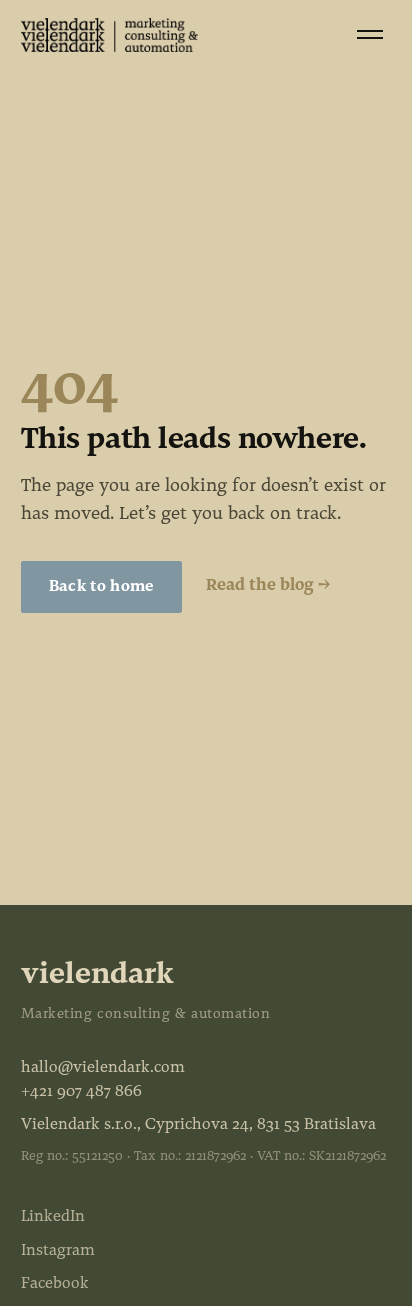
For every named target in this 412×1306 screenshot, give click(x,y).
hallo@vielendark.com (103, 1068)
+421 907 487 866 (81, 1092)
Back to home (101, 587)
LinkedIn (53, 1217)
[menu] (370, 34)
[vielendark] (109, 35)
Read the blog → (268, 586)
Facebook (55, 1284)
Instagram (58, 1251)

——————

TRY IT — Word for word, set down each record shown above, omitting the pictures.

ANSWER —
For every named target in this 412×1306 screenshot, give click(x,y).
hallo@vielendark.com (103, 1068)
+421 907 487 866 (81, 1092)
Back to home (101, 587)
LinkedIn (53, 1217)
[menu] (370, 34)
[vielendark] (109, 35)
Read the blog → (268, 586)
Facebook (55, 1284)
Instagram (58, 1251)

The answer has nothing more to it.